The transition involves layering the litter and slowly decrease the amount of old litter over a period of time. This method is obviously only possible if you have some supply of the current litter so plan ahead!
Day 1: Fill the box 1/3 of the way with the new litter. Top up with the old litter.
Day 3: Fill with a 50:50 ratio.
Day 5: Fill the bottom 2/3 with the new litter and top up with the old litter.
The layers will get mixed up once they use the box. That is perfectly ok! The point is to introduce something new in the mix with something familiar.
Tip: If you are adopting a cat, ask the previous owner what brand they are currently using. Ask them if you can have some as sample. Instead of buying a new bag of litter for the sake of transitioning, you can then use this “sample” to top up your box.

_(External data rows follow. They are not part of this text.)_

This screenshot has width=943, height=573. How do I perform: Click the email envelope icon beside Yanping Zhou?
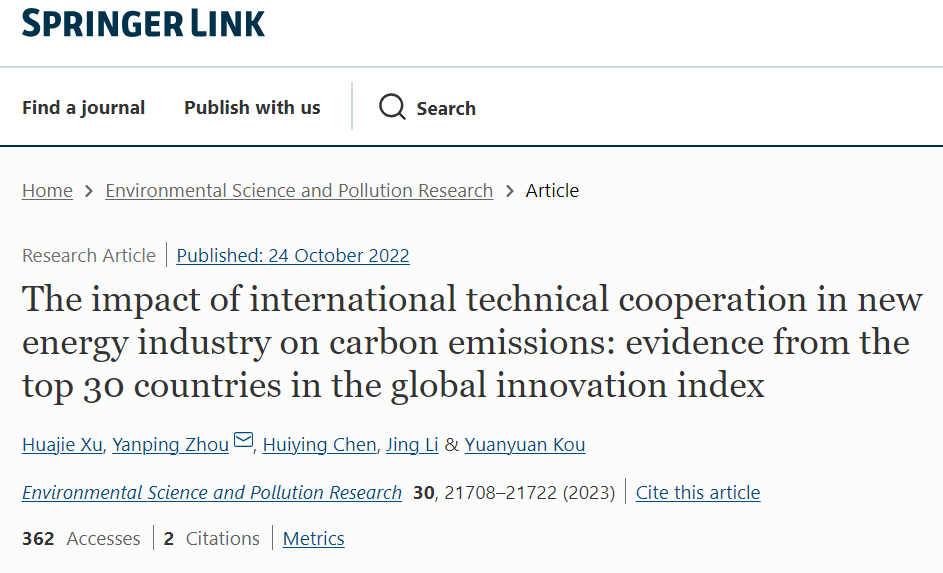[x=244, y=442]
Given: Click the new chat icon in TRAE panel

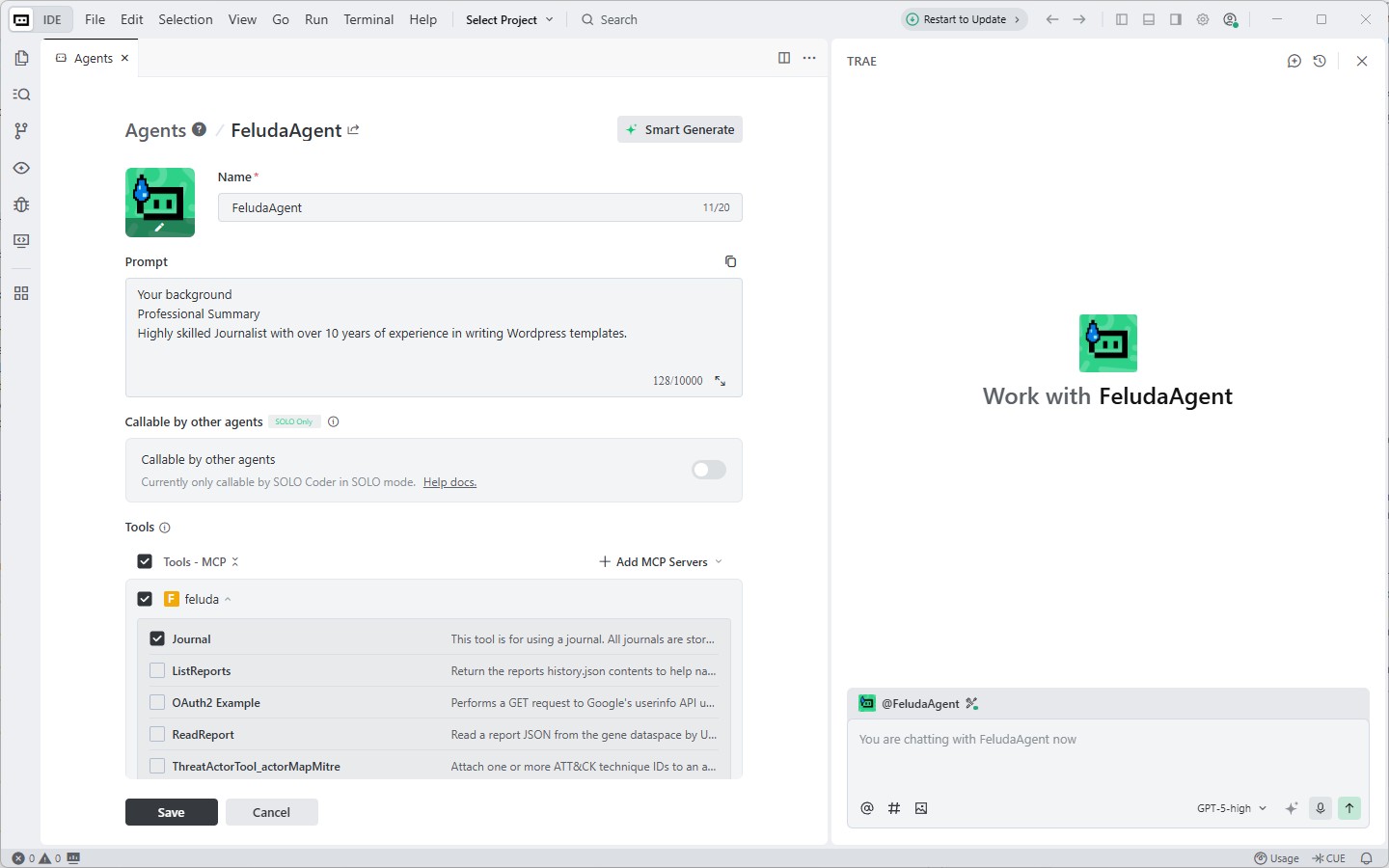Looking at the screenshot, I should coord(1294,61).
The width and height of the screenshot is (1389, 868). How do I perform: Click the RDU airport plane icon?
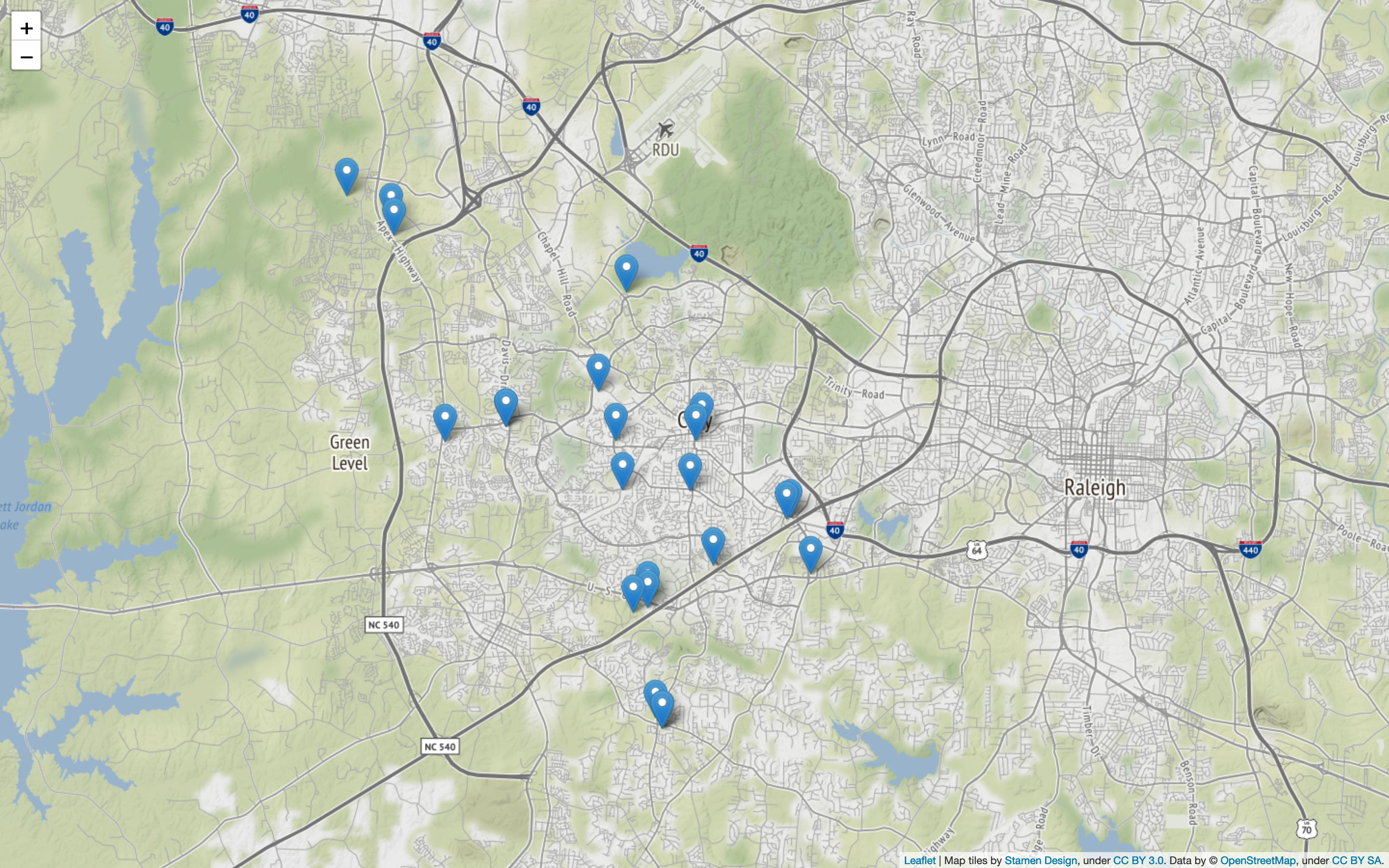pos(665,130)
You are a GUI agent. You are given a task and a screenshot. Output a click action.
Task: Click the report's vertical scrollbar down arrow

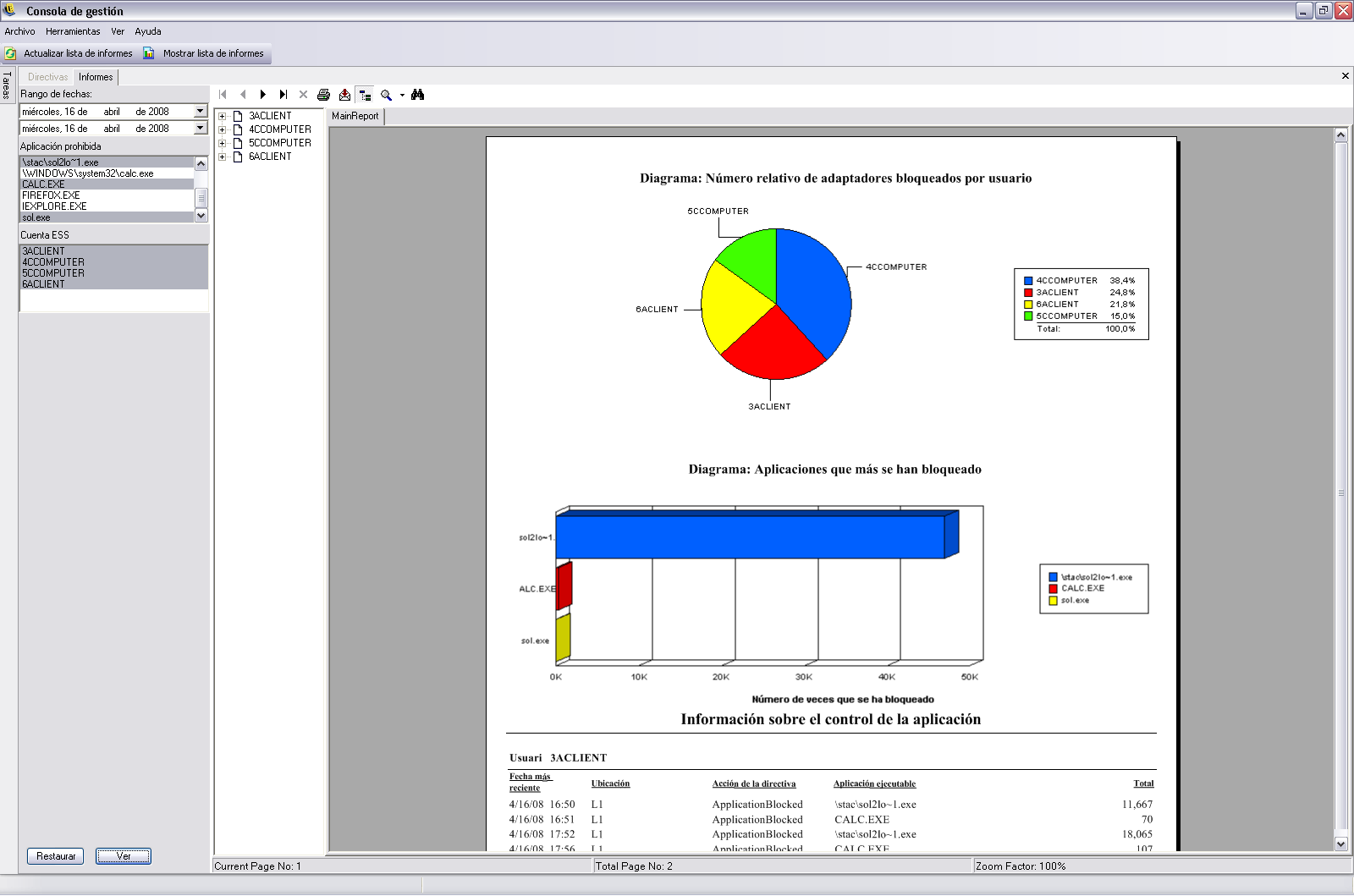(x=1340, y=844)
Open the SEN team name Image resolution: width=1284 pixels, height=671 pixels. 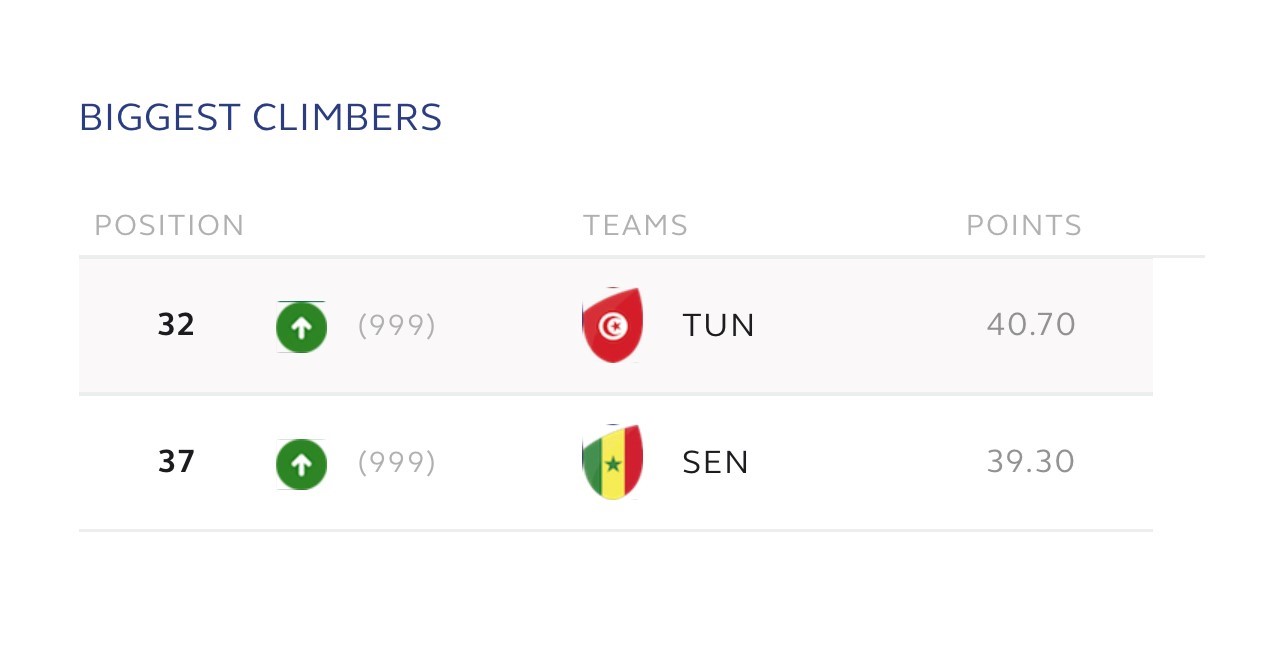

Keep in mind that some litter is less effective than others in odor reduction. In the first few days of using the new litter, observe how well it controls odor. If necessary, adjust your cleaning frequency to compensate for the litter performance. As a starting point, follow the frequency suggestions in this post.
You know how much your cat poops and pees. If there is a noticeable change in quantity (and assuming it is not health-related) or there is a litter box incident, go back to the drawing board and figure out what is it about the new litter that deters them from using it.
For example, fragrance is a big one. Even when it is not scented up front, some litter has a moisture-release fragrance so the it won’t be obvious until the litter is spent.
If the new one is more scenty, try to get the no-scent version. Usually cat litter manufacturer has scented and non-scented version of the same line to appease the crowd.
Lastly, any and all recommendations are welcome. I can only vouch for what I have used, but I am sure the world would be grateful for even more secrets, resources, and tips. Keep ’em coming.